The rest of the paper is organized as follows: Section 2 explains the literature review and provide a comparative view of the state-of-the-art approaches. In Section 3, we precisely explain the heterogeneous network model of the proposed SADFIR. In Section 4, we propose the SADFIR routing protocol and explains all the phases in detail. We define the simulation parameters and evaluate the proposed SADFIR in Section 5. We draw the conclusion of this paper in Section 6.

3. Related Work

In existing parallel literature of WSNs, the design of internet of things (IoT) is constructed in which hundreds and thousands of sensor nodes perform suitable interconnection to proceed the sensing and monitoring processes. As, existing conventional architectures of WSNs inherent many challenges due to the fragile distributed management system, similarly IoT face identical issues of nodes resource constraints of heterogeneity-limitations and application-awareness [19]. These issues are highlighted by the widening of the recent market for sophisticated applications at a larger scale networking range of density. Conventional WSNs struggles as deployed nodes are not reprogrammable, which makes nodes responsible for the basic operations such as data forwarding and network control, and this makes the node behave ultimately like an autonomous system [20]. These technical limitations result in a lack of cognitive flexibility to manage advanced-level quality application-awareness. With the development of effective WSNs networking new mechanisms, it is essential to promote the central management systems for maintenance and resource-effective connectivity. The system needs to be continuous variation in reconfigurations of nodes with a limited lifetime. New configuration settings of WSNs faces this challenge where the data packets and the control packets are transmitted through the existing network bandwidth [21,22].

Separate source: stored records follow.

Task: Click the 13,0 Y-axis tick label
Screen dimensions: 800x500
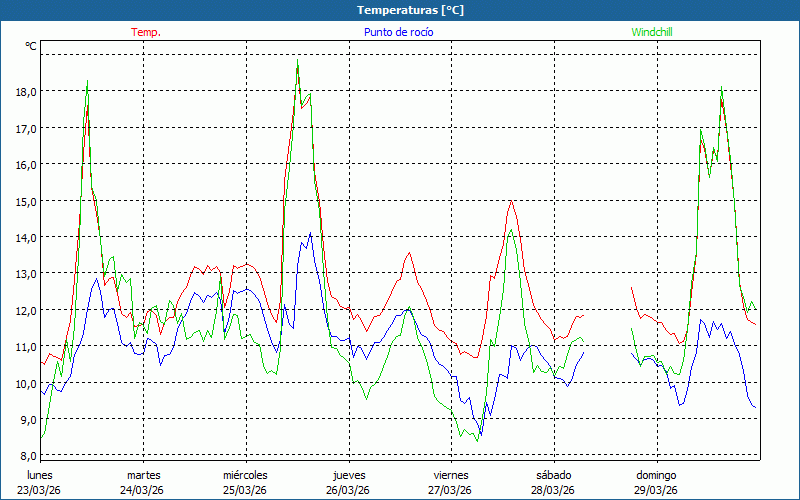Action: (25, 273)
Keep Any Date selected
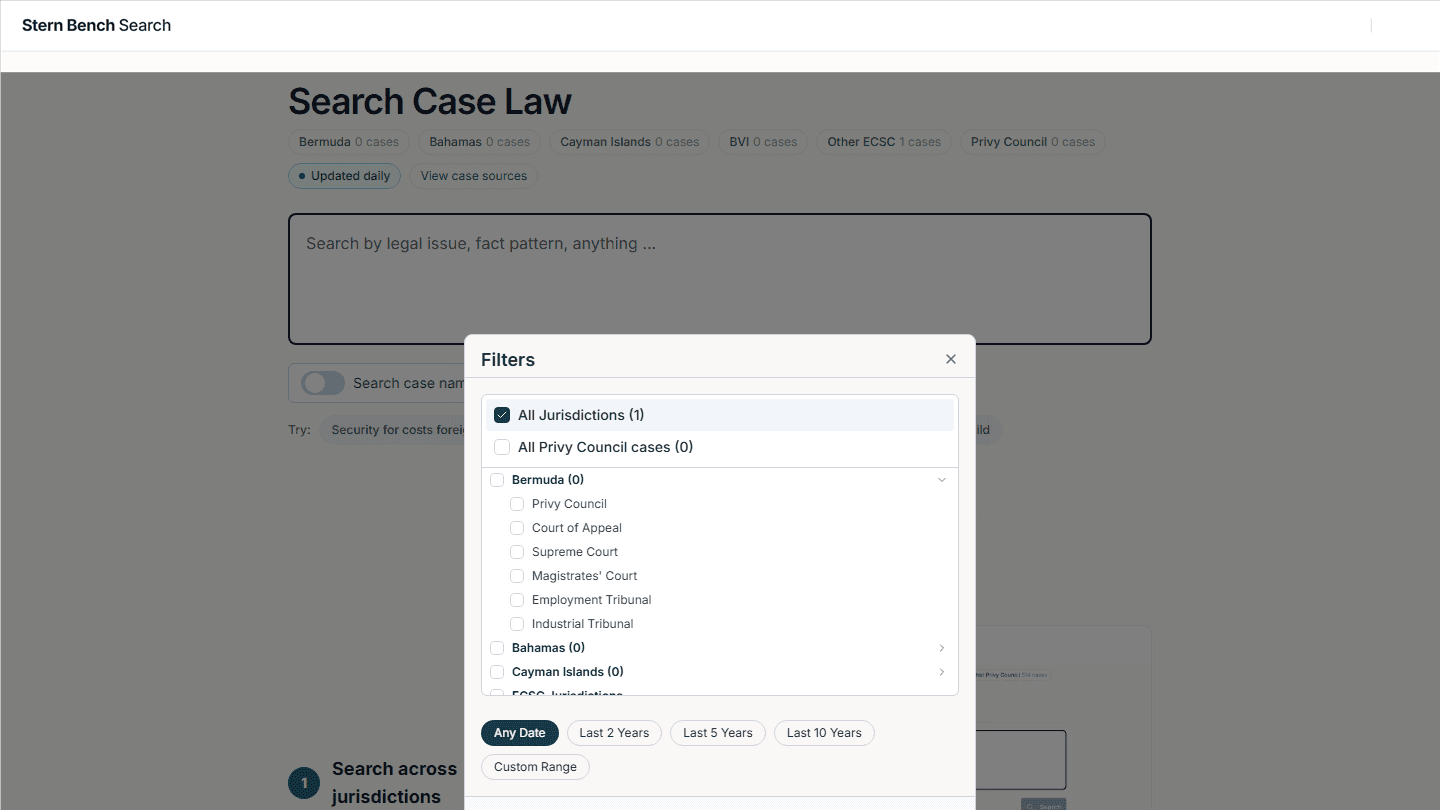 519,732
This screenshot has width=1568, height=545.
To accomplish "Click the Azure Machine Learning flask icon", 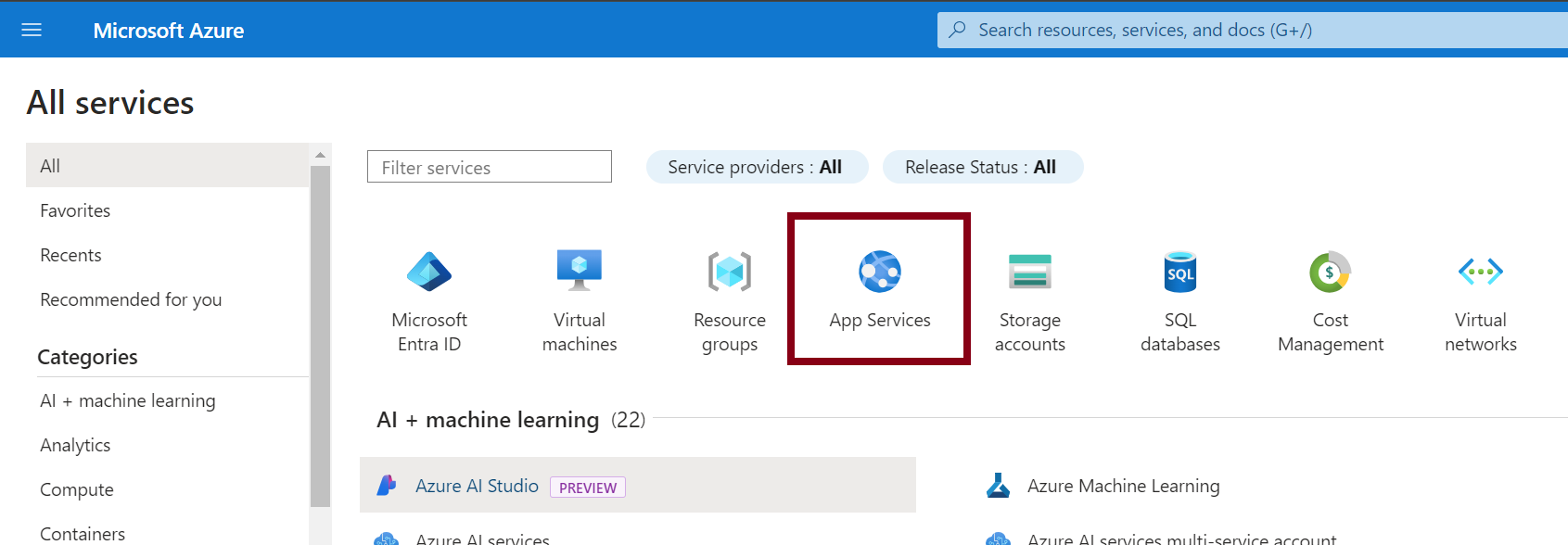I will [x=999, y=486].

Industrial demands for a better success rate of IoT insists the researchers to investigate the opportunities promised by SDN proposed solutions to develop flexible management of IoT that separate the control logic from the network nodes or actuators. These advanced features of SDN-based central management of WSNs architectures are attractive enough to gain researchers’ attention as SDN-based management systems are being developed for every type of mainframe networks [23]. SDN-based central management systems provide immense flexibilities to develop and exercise the overall network management protocols and their applications. Consequently, the IoT nodes are capable of reprogrammable in case of priority operations [24]. To this end, the various researchers investigate and proposed solutions to manage the IoT networks parallel to WSNs, and some of these solutions are designed through the (SDN).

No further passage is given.